All OTs providing the service were asked to complete an Occupational Therapist Knowledge, Skills and Experience Questionnaire at 3 time points:
- fall of 2013; at the start of Year 1 (T1)
- spring of 2014; at the end of Year 1 (T2)
- spring of 2015; at the end of Year 2 (T3)
At the end of Year 2, the OTs completed an Effectiveness of Training measure, to evaluate the effectiveness of the training and mentorship provided. The OTs also completed a Goal Attainment Scale at the end of Year 2, to report their reflection on the extent to which they achieved the goals of P4C in each school.
Describing the Cost of Delivering Partnering for Change
OTs completed an electronic Daily Log for every day they provided P4C services at their assigned research school to record OT services delivered at all levels of the P4C pyramid. A total of 1207 daily logs were collected in Year 1 and 1443 daily logs in Year 2, indicating the total number of days that OTs provided service each year.
OTs also noted on the electronic Daily Log requests they were receiving regarding children with special needs who were not currently receiving P4C but who could be served with the P4C model. In Year 2, these other types of children were added to the P4C OT workload and more children were transferred from the CCAC waitlist. New children continued to be added so that 806 children were considered to be clients of the CCAC across the period of the study (530 in Central West; 276 in HNHB).
Methods of Evaluation: Qualitative
In order to truly understand the implementation process, qualitative evidence was collected from many key stakeholders across the two years. Qualitative data was obtained via stakeholder interviews and focus groups to understand the barriers encountered and to derive potential solutions.
Focus Groups
The occupational therapists (OTs) delivering the P4C service participated in a focus group during each year of service delivery and provided “Pearls of Wisdom” at the conclusion of the study for future OTs; future funders and managers of a P4C model of service; and the P4C research team.
Interviews
Semi-structured qualitative interviews were completed with key stakeholders from the health care and education systems during both years of the project to enable increased understanding of how implementation of the model was experienced. An Implementation Science Framework was used to guide the selection of interview questions.
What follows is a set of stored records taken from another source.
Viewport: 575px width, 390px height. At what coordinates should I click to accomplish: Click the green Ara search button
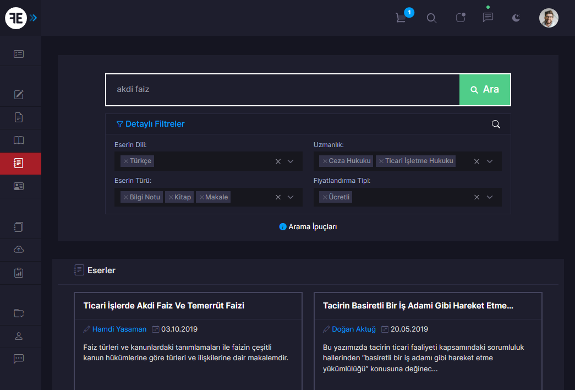click(x=485, y=89)
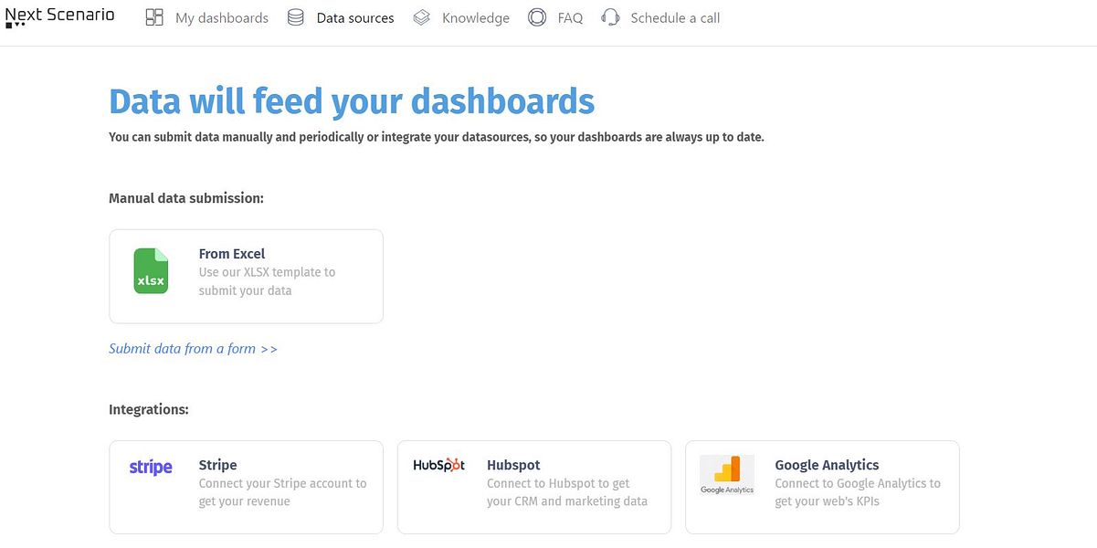The width and height of the screenshot is (1097, 548).
Task: Open the FAQ page
Action: click(570, 18)
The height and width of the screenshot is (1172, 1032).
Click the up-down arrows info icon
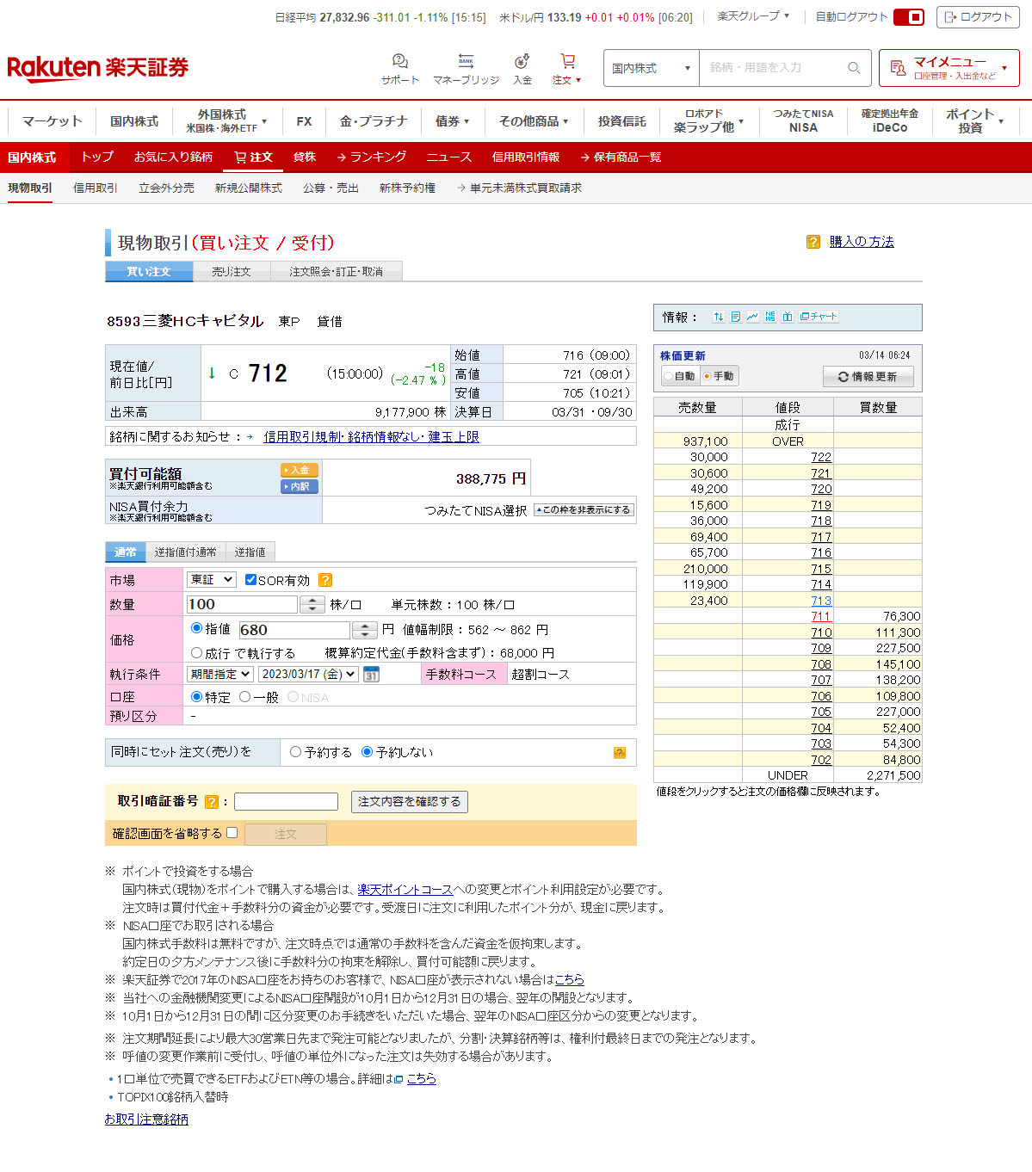[x=718, y=317]
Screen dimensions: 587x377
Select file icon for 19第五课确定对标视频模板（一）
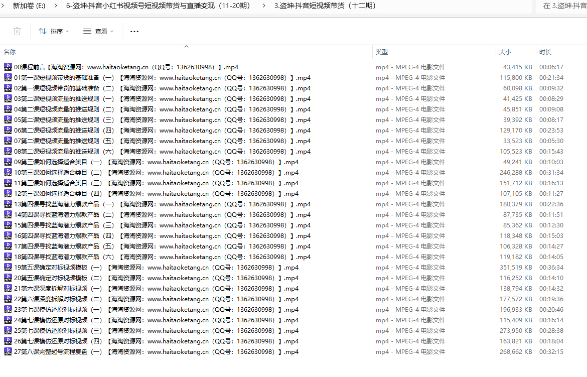(8, 267)
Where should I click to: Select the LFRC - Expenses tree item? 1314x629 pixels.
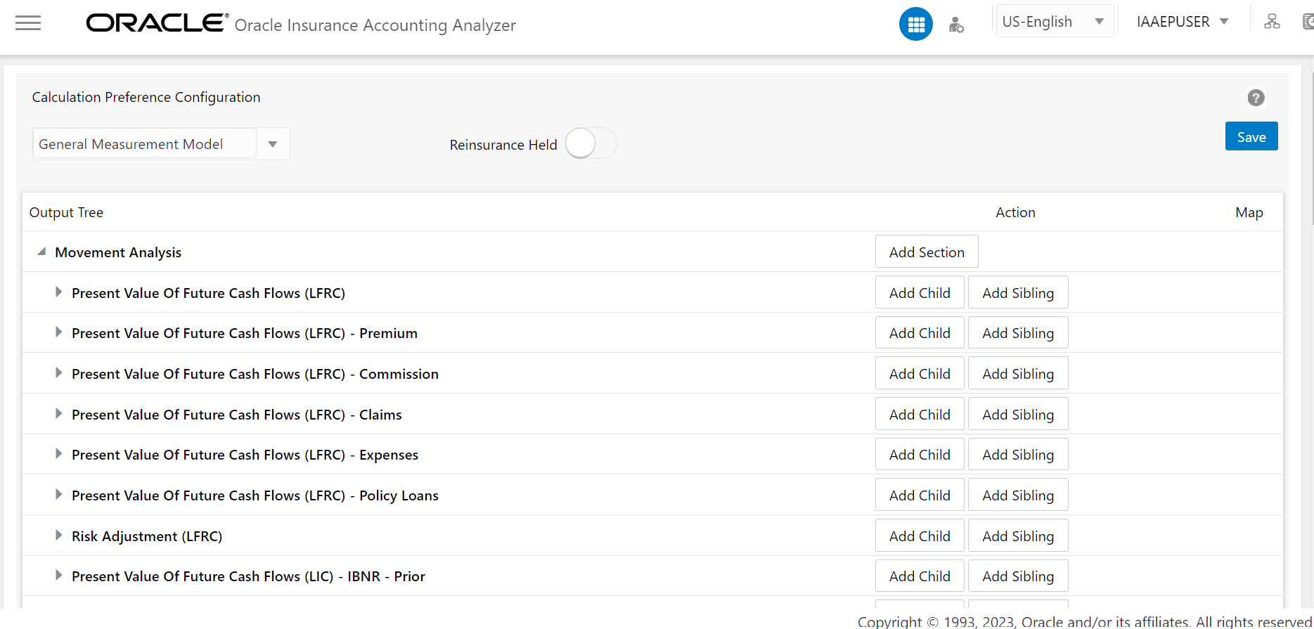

Thematic analysis of the Year 1 interviews informed revision of training and dissemination materials used during Year 2 of the project.
Across the two year study, 51 interviews were conducted by investigators and/or trained staff with:
- 14 education stakeholders (e.g. school board superintendents, principals, special education teachers),
- 12 health care stakeholders (e.g. decision-makers, managers, clinical coordinators),
- 5 occupational therapists,
- 3 research team members,
- 17 educators who had opportunities for collaboration with P4C OTs in support of children with special needs in their classrooms.
Additional data and information was also collected through regular email interactions, phone calls and meetings at multiple levels within the CCACs regarding: health system change, value for money, integration of the service approach and access to timely care.